On January 30 – three days after US President Donald Trump signed an executive order restricting immigration from several predominantly Muslim countries – an American scientist employed by NASA was detained at the US border until he relinquished his phone and PIN to border agents. Travellers are also reporting border agents reviewing their Facebook feeds, while the Department of Homeland Security considers requiring social media passwords as a condition of entry.
Intimidating travellers into revealing passwords is a much greater invasion of privacy than inspecting their belongings for contraband.
Technology pundits have already recommended steps to prevent privacy intrusion at the US border, including leaving your phone at home, encrypting your hard drive and enabling two-factor authentication. However, these steps only apply to US citizens. Visitors need a totally different strategy to protect their private information.
Giving border agents access to your devices and accounts is problematic for three reasons:
1) It violates the privacy of not only you but also your friends, family, colleagues and anyone else who has shared private messages, pictures, videos or data with you.
2) Doctors, lawyers, scientists, government officials and many business people’s devices contain sensitive data. For example, your lawyer might be carrying documents subject to attorney-client privilege. Providing such privileged information to border agents may be illegal.
3) In the wake of revelations from Chelsea Manning and Edward Snowden, we have good reason to distrust the US government’s intentions for our data.
This problem cannot be solved through normal cybersecurity countermeasures.
Encryption, passwords and two-factor authentication are useless if someone intimidates you into revealing your passwords. Leaving your devices at home or securely wiping them before travelling is ineffective if all of your data is in the cloud and accessible from any device. What do you do if border agents simply ask for your Facebook password?
And leaving your phone at home, wiping your devices and deactivating your social media will only increase suspicion.
What you can do
First, recognise that lying to a border agent (including giving them fake accounts) or obstructing their investigation will land you in serious trouble, and that agents have sweeping power to deny entry to the US. So you need a strategy where you can fully cooperate without disclosing private data or acting suspicious.
Second, recognise that there are two distinct threats:
1) Border agents extracting private or sensitive data from devices (phone, tablet, laptop, camera, USB drive, SIM card, etc.) that you are carrying.

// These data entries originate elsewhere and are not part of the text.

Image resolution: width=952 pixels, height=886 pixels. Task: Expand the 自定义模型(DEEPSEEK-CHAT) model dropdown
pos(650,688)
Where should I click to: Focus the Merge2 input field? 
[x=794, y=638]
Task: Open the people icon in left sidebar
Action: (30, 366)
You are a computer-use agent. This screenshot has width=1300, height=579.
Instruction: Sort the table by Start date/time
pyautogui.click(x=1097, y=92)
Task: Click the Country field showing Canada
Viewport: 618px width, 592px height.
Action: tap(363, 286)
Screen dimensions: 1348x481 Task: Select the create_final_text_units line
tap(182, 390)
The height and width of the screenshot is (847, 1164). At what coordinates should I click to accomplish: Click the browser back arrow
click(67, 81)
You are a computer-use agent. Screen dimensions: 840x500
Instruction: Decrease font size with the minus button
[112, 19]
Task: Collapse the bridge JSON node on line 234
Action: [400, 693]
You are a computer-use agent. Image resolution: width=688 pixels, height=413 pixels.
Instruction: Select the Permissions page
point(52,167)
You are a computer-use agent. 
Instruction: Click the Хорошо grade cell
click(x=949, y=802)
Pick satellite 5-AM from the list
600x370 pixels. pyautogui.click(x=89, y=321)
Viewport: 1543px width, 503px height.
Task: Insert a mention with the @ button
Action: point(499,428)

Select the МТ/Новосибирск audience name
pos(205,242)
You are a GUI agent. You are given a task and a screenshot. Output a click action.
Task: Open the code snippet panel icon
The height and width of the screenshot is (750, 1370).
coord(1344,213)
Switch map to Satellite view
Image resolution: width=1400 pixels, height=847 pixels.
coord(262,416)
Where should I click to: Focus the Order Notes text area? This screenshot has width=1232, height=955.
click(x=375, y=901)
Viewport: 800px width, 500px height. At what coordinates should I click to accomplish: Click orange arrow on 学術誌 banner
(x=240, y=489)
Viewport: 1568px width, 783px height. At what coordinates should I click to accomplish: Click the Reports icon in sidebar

2) Border agents compelling you to disclose your passwords, or extracting your passwords from your devices.
Protecting your devices
To protect your privacy when travelling, here’s what you can do.
First, use a cloud-based service such as Dropbox, Google Drive, OneDrive or Box.com to backup all of your data. Use another service like Boxcryptor, Cryptomator or Sookasa to protect your data such that neither the storage provider nor government agencies can read it. While these services are not foolproof, they significantly increase the difficulty of accessing your data.
Next, cross the border with no or clean devices. Legally-purchased entertainment should be fine, but do not sync your contacts, calendar, email, social media apps, or anything that requires a password.
If a border agent asks you to unlock your device, simply do so and hand it over. There should be nothing for them to find. You can access your data from the cloud at your destination.
Protecting your cloud data
However, border agents do not need your device to access your online accounts. What happens if they simply demand your login credentials? Protecting your cloud data requires a more sophisticated strategy.
First, add all of your passwords to a password manager such as LastPass, KeePass or Dashlane. While you’re at it, change any passwords that are easy to guess, easy to remember or are duplicates.
Before leaving home, generate a new master password for your password manager that is difficult to guess and difficult to remember. Give the password to a trusted third party such as your spouse or IT manager. Instruct him or her not to provide the password until you call from your destination. (Don’t forget to memorise their phone number!)
If asked, you can now honestly say that you don’t know or have access to any of your passwords. If pressed, you can explain that your passwords are stored in a password vault precisely so that you cannot be compelled to divulge them, if, for example, you were abducted while travelling.
This may sound pretty suspicious, but we’re not done.
Raise the issue at your workplace. Emphasise the risks of leaking trade secrets or sensitive, protected or legally privileged data about customers, employees, strategy or research while travelling.
Encourage your organisation to develop a policy of holding passwords for travelling employees and lending out secure travel-only devices. Make the policy official, print it and bring it with you when you travel.
Now if border agents demand passwords, you don’t know them, and if they demand you explain how you can not know your own passwords, you can show them your organisation’s policy.
This may all seem like an instruction manual for criminals, but actual criminals will likely just create fake accounts. Rather, I believe it’s important to provide this advice to those who have done nothing illegal but who value their privacy in the face of intrusive government security measures.